The fiscal plan released by Sisolak Monday evening calls for a $24 million reduction in one-time appropriations, including the public safety radio system and computer upgrade at the gaming control board.
They include moving $26 million in restricted contingency funds including the case management system for the Nevada Supreme Court.
He proposes transferring money from other sources to the general fund, including some $84 million including the Tax Bond Account, Bond Redemption Account and Health Nevada Fund.
It cancels the tax amnesty program approved a decade ago that waives penalties and interest for businesses that owe taxes. Those taxes must be paid to avoid the penalties and interest.
It claims $11 million in attorney general settlement funding.
It once again redirects governmental services tax money to the general fund, raising the percentage of that revenue taken to 50 percent for this biennium only.
The plan still includes the one-day a month unpaid furlough for state workers as well as freezing merit salary increases and holding some 700 state positions vacant.

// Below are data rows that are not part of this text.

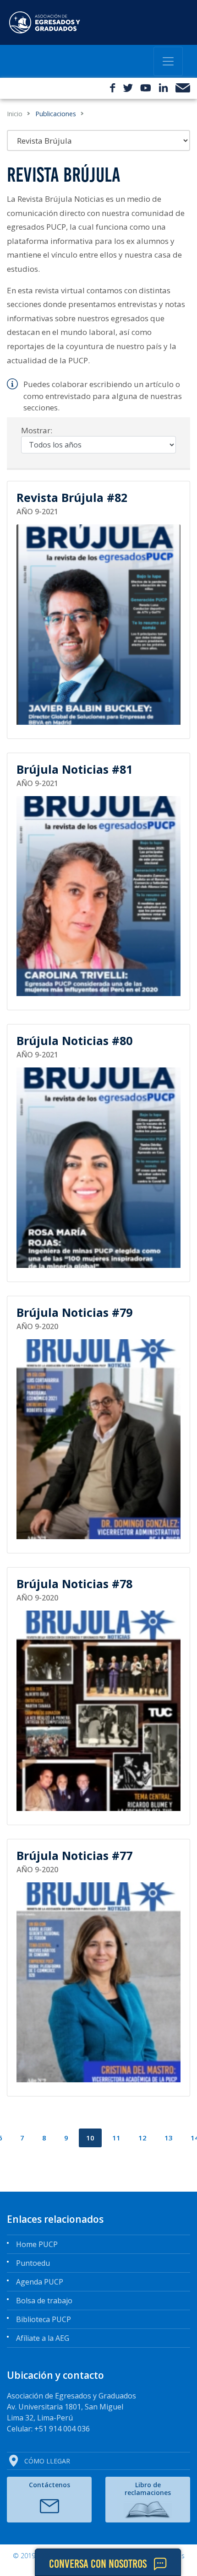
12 (142, 2137)
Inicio (14, 113)
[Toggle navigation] (168, 61)
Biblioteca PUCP (43, 2319)
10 (90, 2137)
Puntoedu (33, 2263)
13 (168, 2137)
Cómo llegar (47, 2461)
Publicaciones (55, 113)
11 (116, 2137)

The Nevada System of Higher Education will lose about $190 million.
K-12 education isn’t spared, either. K-12 will lose $166 million in general fund money along with cuts in one-time appropriations, including $156 million in categorical funding.
That includes $6 million from class size reduction and $3.1 million from Read by Grade 3, $4.5 million from teacher supply reimbursements and $8.4 million from school safety facility improvements.
Health and Human Services will take a $233 million cut, but officials there say the reductions won’t hurt devices. There will be no changes in eligibility for Medicaid or Nevada Check-Up, primarily because the federal share of those programs is going up because of the loss of statewide revenue.